I see no reason why craft would ever have a really huge share because it costs a lot more than the regular stuff. I also don't expect gourmet cheese to ever dominate the market. These are specialty products, which by definition don't have huge market share.

Andy Crouch said...

I think Maureen's general point about the limited future of craft beer might indeed be a good one (it's certainly one we could debate and come to no agreeable answer other than to wait and see). I think the anecdotal evidence that she has experienced (and indeed I have as well) actually largely relates to a single point of division: age.
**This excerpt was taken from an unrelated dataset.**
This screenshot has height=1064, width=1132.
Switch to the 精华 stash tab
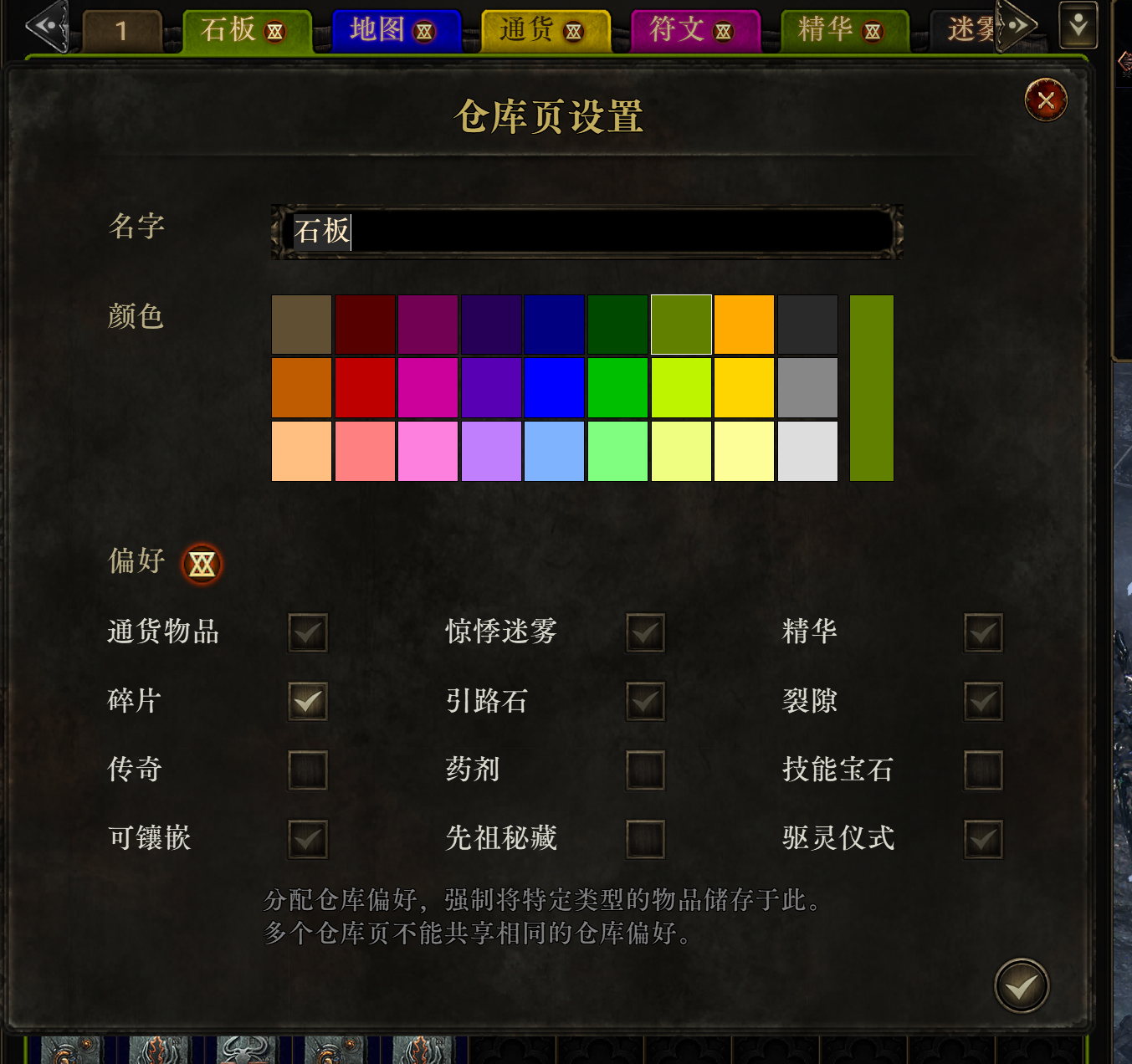(x=845, y=31)
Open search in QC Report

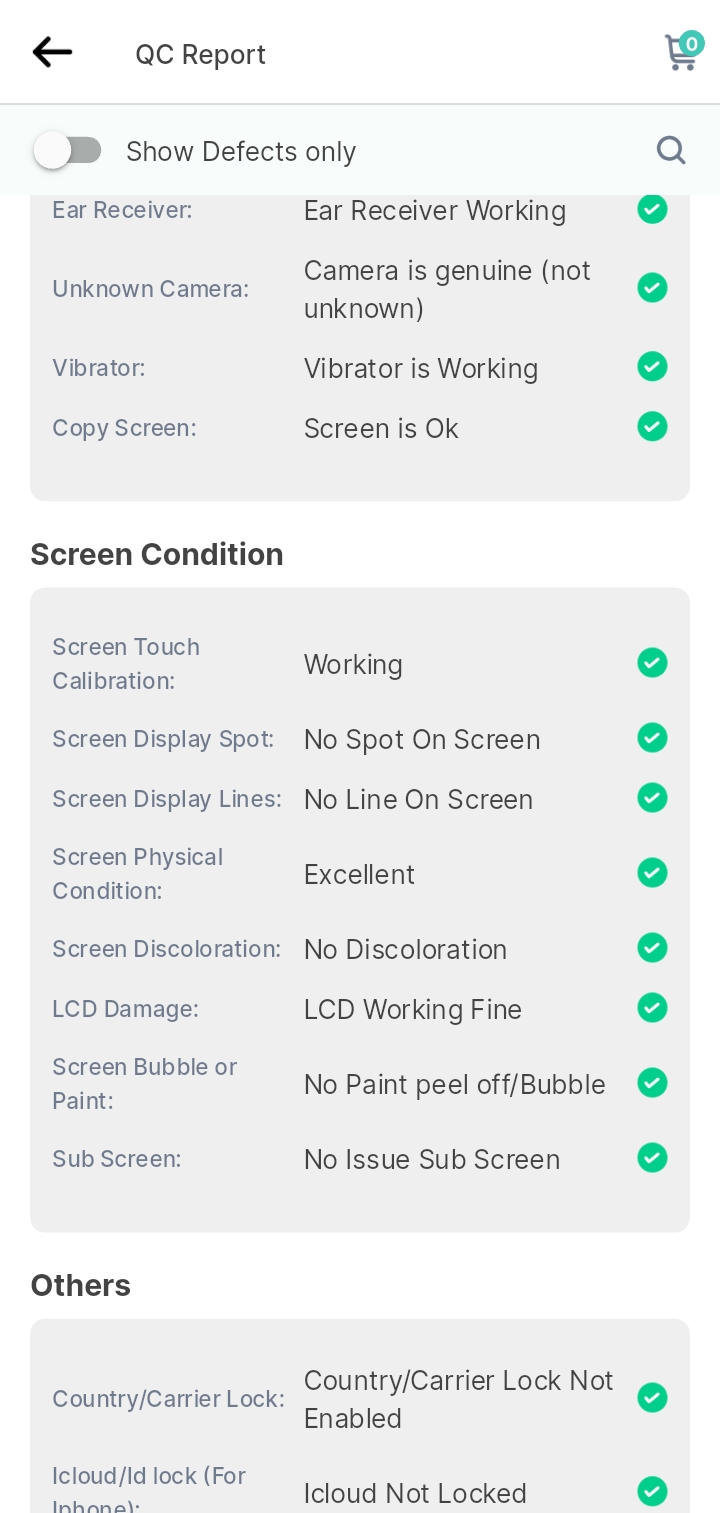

People under a certain age, say 35, grew up surrounded by craft beer or at least aware of its existence (or even unaware that it previously did not exist). Over that age, the pockets of knowledge/awareness of craft/better beer get much smaller. As the beer buying demographic continues to shift and the older groups phase out of buying beer (or die, to put it plainly), they'll be replaced with a more knowledgeable set of consumers. Whether craft/better beer producers can retain substantial percentages of these aging "young" consumers remains to be seen but I suspect they will. The cycle continues again as new generations of kids age (or get peer or perception pressured) into beer drinking and out of macro-beer.

Once largely populated by old, fat dudes, the GABF (for example) is now a frat house by comparison. I don't know whether these kids drink craft when they're done boozing it up on the convention floor, but I imagine many do. These consumers are also finicky by nature and remain decidedly disloyal to a single brand. So with these trends, I think craft brewers have a great deal to be positive about regarding the future. The macro brewers, long propped up by brand loyalists are in a heap of trouble when a new generation of consumers views their products as a uniform offering.

Cheers,

Andy

Maureen Ogle said...

Well, wierdly enough, I was thinking about YOUNG people when I mentioned my anecdotal evidence.

Specifically all those people I talk to at the meet-greet part of the talks I give: most are in their late 20s and early 30s (only bec. of who hires me and the kinds of events I do). For the most part, they've never heard of anything other than Miller, Bud, or Coors. They're always amazed to discover there's another kind of beer out there.

I suspect this is a "social" thing rather than an age thing: These tend to be affluent people who generally don't drink beer in business-social settings (they prefer spirits). For them, beer is something to drink in the backyard or while watching sports events on TV.

For what it's worth.

Anonymous said...

"Well, wierdly enough, I was thinking about YOUNG people when I mentioned my anecdotal evidence.

Specifically all those people I talk to at the meet-greet part of the talks I give: most are in their late 20s and early 30s (only bec. of who hires me and the kinds of events I do). For the most part, they've never heard of anything other than Miller, Bud, or Coors. They're always amazed to discover there's another kind of beer out there.

I suspect this is a "social" thing rather than an age thing: These tend to be affluent people who generally don't drink beer in business-social settings (they prefer spirits). For them, beer is something to drink in the backyard or while watching sports events on TV.

For what it's worth. "

----------------

FWIW, The Rivertowne Pourhouse in Monroeville, PA is a HIT with the affluent "business folk" of the area. Myself and a number of my 20-something friends hit it up for happy hour after work regularly. We're huge fans, and almost always opt for it over a *chain* establishment like Mad Mex that serves mostly "Macro" beer.